You cannot always infer from extreme cases to the normal case. Extreme cases may practically be different things.

Example 1. Are reshus monkeys violent (relatively) because of their genes, or because of culture? Frans de Waals has two pieces of evidence that culture plays a role. young reshus monkeys that grow up for six months mixed up with other non-violent monkeys, got used to live much less violent. Similarly, a group whose big aggresive males died, started to live peacefully for a decade, even after all males in the group were totally new (males change troops as adolescenes). This can be explained in two ways. The favorite way is that culture palys a big role in the violent behavior. I feel the more correct definition is that extreme cultural effects may change the behjavior, but I would guess that it is mainly genetic. It is only in very special cases

Example 2. The great psychologist Roy Baumeister in his book "meanings of life", says that people need their life to have value. One of the evidence is mothers that killed their babies. They show strong signs of distress for the anti-value acts they did etc.
Does it show that peolle need value in life? not at all. It only shows that extremely unjustified action carry a strong negative feeling. But it is quite possible that in the average case value does have to be there.
("need for value" may have other evidence. It is hardly the point here)
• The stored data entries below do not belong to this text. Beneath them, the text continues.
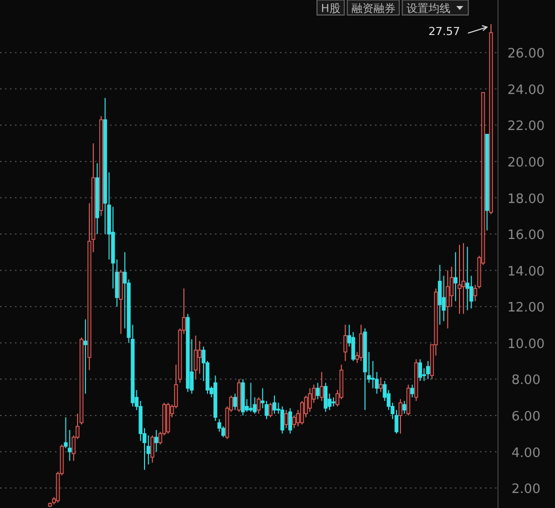  What do you see at coordinates (526, 344) in the screenshot?
I see `y-tick-label: 10.00` at bounding box center [526, 344].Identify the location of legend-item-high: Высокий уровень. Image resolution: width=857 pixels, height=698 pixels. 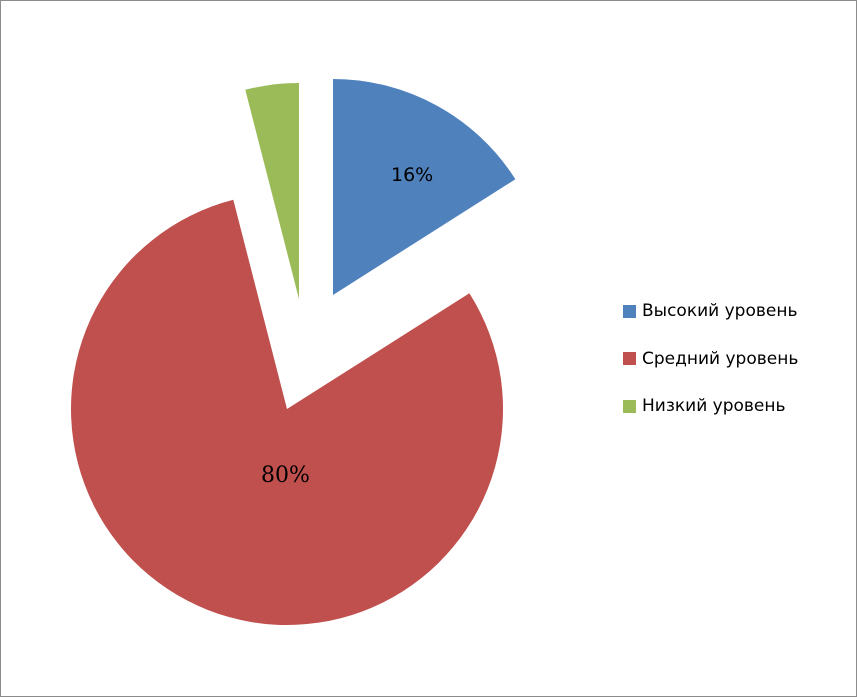
(710, 311).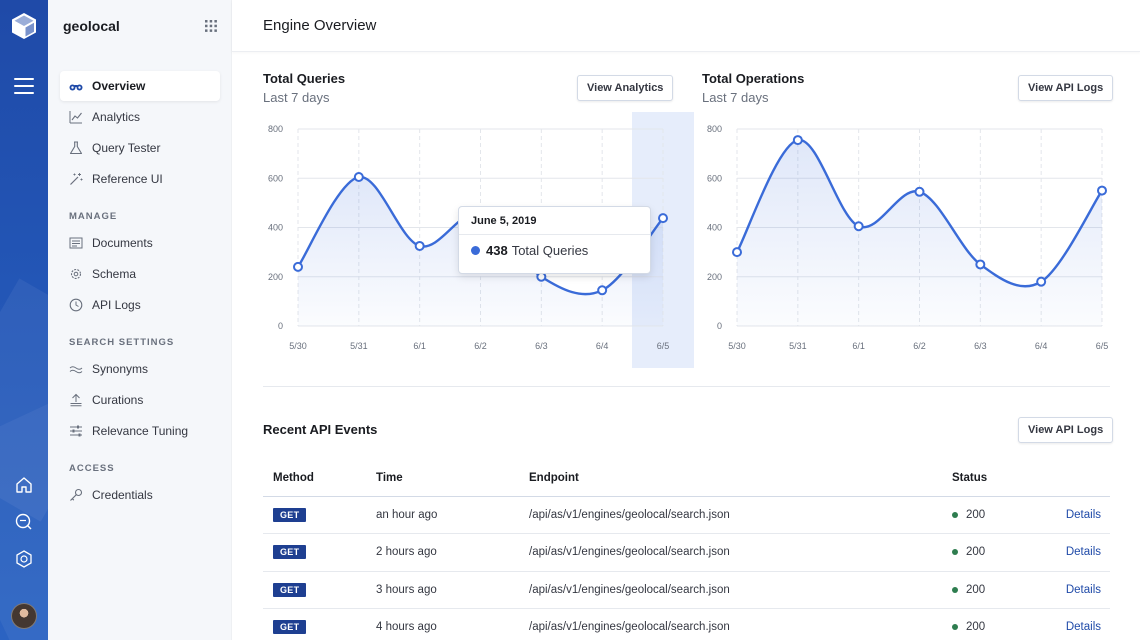  What do you see at coordinates (1066, 88) in the screenshot?
I see `view-api-logs-button: View API Logs` at bounding box center [1066, 88].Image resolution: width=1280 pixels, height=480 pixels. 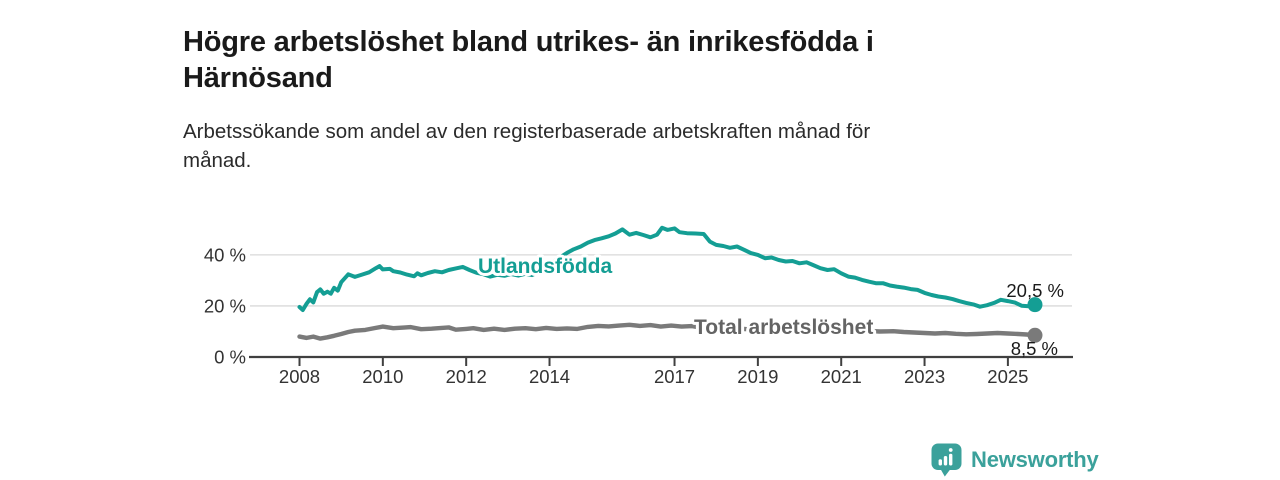 I want to click on x-tick-label-2021: 2021, so click(x=842, y=376).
This problem is rampant with experimental and other kinds of scientific inquiry. Elegant and logicaly strong conclusions are many times exactly the kind I am condemning here. An extreme case can show minute details on how things actually work. You can iron out alternative hypotheses, and be clear of various biases and protocol problems etc.

That we have reason to choose a line of inquiry, does not eliminate its build-in problems. Truth does not work in our service. Reality never apologizes for being sonfusing and hard to decipher. Saying "that is the way to know" when you do not really know is stupid and pathetic.

(1) There may always be strong unknown potential cause.

The analisys of the static/default case does not tell us what potential causes are not being applied.

Example: Happiness research may give a gloomy feeling that we cannot improve happiness much, as half is genetic, 40% unknows, and the rest 10% are correlates we have little control of.
This is the static picture. Are there effective interventions? maybe. these shold be things not seen in the static case, but very powerful once discovered and applied in practice.

To sum up:
Static vs. dynamic causes. in default cases have one set of causes, while intervention may actually change part of the very structure of waht causes things.
Inference form extreme cases is problematic, as extreme/artificial cases may be very different in waht causes what.
Looking at static causes alone, one cannot conclude that there are no potential other causes.